Sauf qu’eux font l’erreur de croire à une solution ou d’assumer quelque chose d’arbitraire et positif, ce que Tarkovski a toujours esquivé, lui, le mystique sans objet ni modèle. Alors pendant près de trois heures, les trois hommes discutent entre eux tout en avançant laborieusement. C’est les douze travaux vers le Graal, sauf qu’il n’y a pas de travaux objectifs, plutôt des états d’âmes et des digressions volontiers oiseuses ; et puis bien sûr, le Graal est aussi fauché que le reste, la vraie délivrance étant intérieure, la vraie force étant celle de l’esprit. Quoiqu’il en soit, le travail esthétique opéré sur Stalker est l’un des plus aboutis et percutants de la carrière de Tarkovski, même si les longs plan-séquence, généralement fixes, permettent un maximum de renforcement pour un minimum de risque (ce qui n’enlève rien à l’intégrité d’une telle disposition).
Cette richesse concerne surtout les séquences d’introduction, aux propriétés chromatiques dépaysantes, dans la lignée du Miroir. Ici, ces ombres brunes sépia inspirent à la fois ces espaces industriels abandonnés et un climat post-apocalyptique. C’est dans ce choc esthétique indéniable que le jeu vidéo S.T.A.L.K.E.R. (2007) puise son inspiration. Le spectacle se compose de ‘tableaux’ qui ne seront jamais remplis. Au sein de « la Zone », pas d’exploration véritable : Tarkovski se fout des opportunités ludiques comme des variations dans la contemplation. Quelques parties sont en couleur, celles aux abords de la Zone (scènes dans la forêt-jungle) et la toute dernière, avec notamment l’enfant aux pouvoirs télékinétiques refermant le voyage.

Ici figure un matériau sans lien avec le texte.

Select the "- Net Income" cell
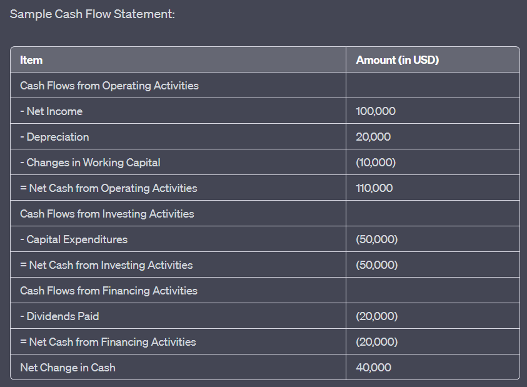 point(51,111)
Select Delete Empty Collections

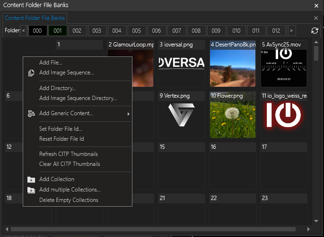coord(69,200)
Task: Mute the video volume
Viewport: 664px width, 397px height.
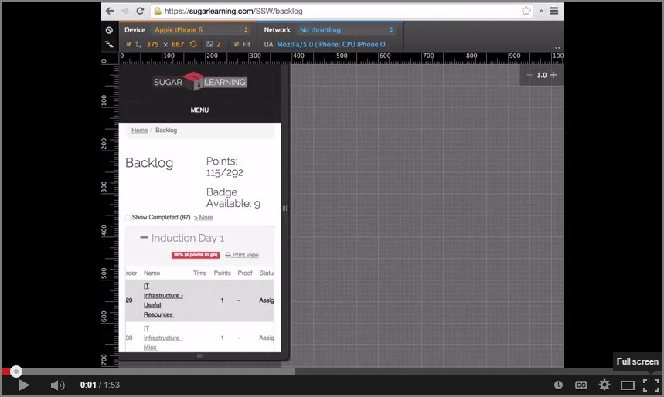Action: [58, 385]
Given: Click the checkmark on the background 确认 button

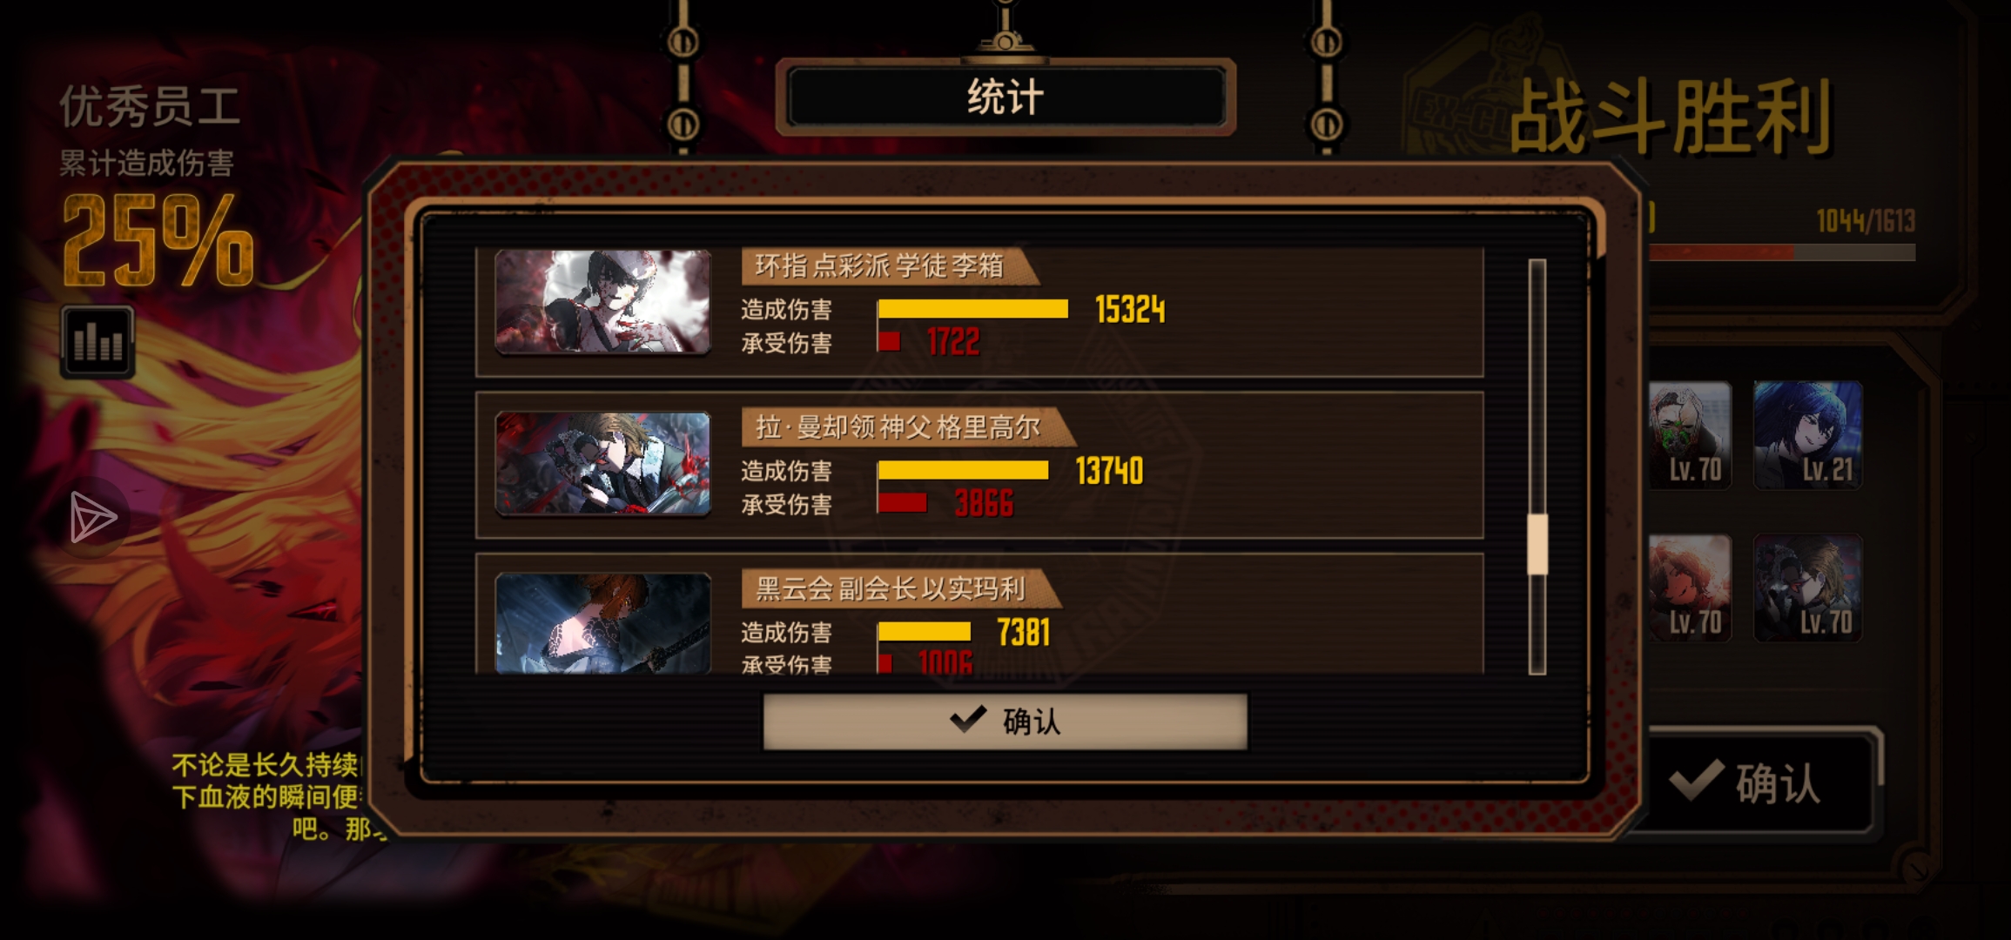Looking at the screenshot, I should [1697, 780].
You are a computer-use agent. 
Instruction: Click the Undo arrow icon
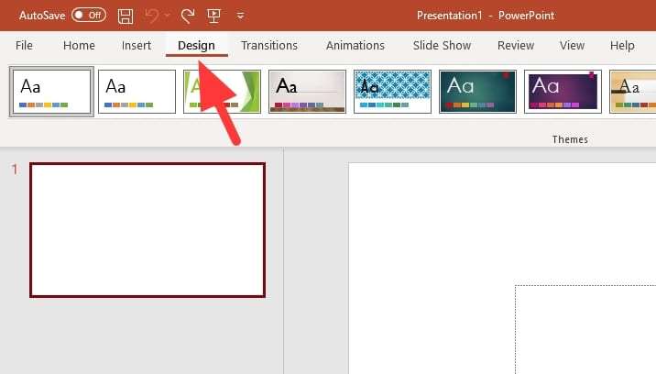(152, 16)
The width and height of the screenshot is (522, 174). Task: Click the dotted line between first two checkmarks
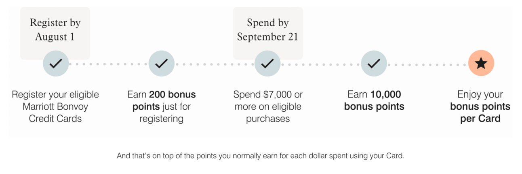point(109,64)
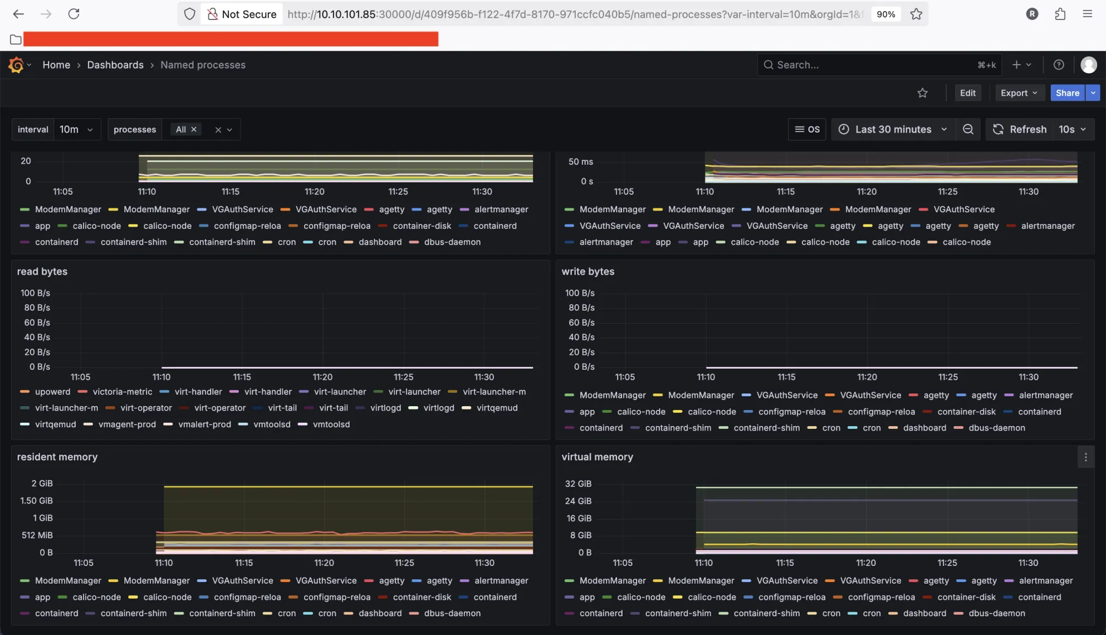
Task: Click the zoom out time range icon
Action: point(968,129)
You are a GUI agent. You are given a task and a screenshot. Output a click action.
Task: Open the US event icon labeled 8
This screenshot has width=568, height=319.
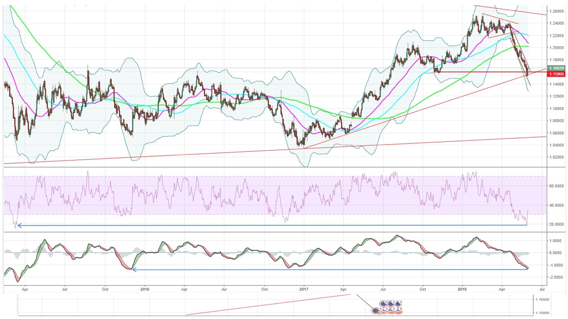pos(399,311)
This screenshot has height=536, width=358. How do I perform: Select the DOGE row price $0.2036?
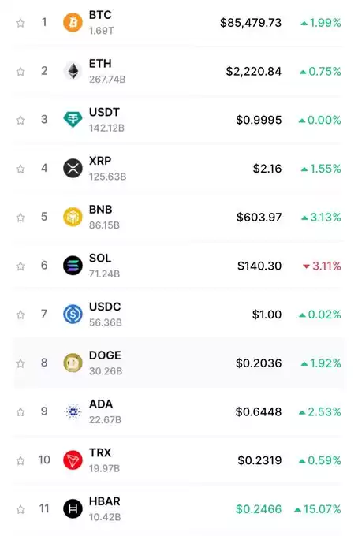tap(259, 363)
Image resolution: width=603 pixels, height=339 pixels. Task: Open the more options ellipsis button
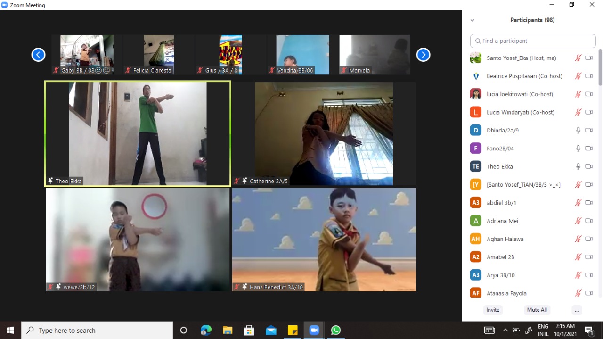tap(577, 310)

La remastérisation de RUSCICO en vue d’une diffusion internationale profite au film. Des musiques discrètes ont été ajoutées, les bruitages et le son en général prennent de l’ampleur (dans la version originale toujours disponible, il est question au mieux de bruits d’eau, de rails ou de rouille, de vents et de pas, en plus des dialogues mortifères). Cela rend moins absurde les plans-séquences à rallonge et la séance s’en trouve bien plus agréable. Cette sensorialité que Tarkovski feint d’ignorer rend pourtant son film autrement habité, sauf si une odyssée mystique doit impérativement consister à s’éprouver devant une représentation réductionniste et paradoxalement pseudo-réaliste, en écartant toute manifestation de vie. Le problème du travail de Tarkovski, c’est qu’il en arrive à faire de la Nature une matière morte. S’il n’y a alors que l’esprit, pourquoi est-il si peu meublé et pourquoi son ascendant s’exprime par le gadget ? (Comme dans.. les divertissements américains pour les masses vulgaires, cher Tarkov.) Nostalghia sortira de cette impasse.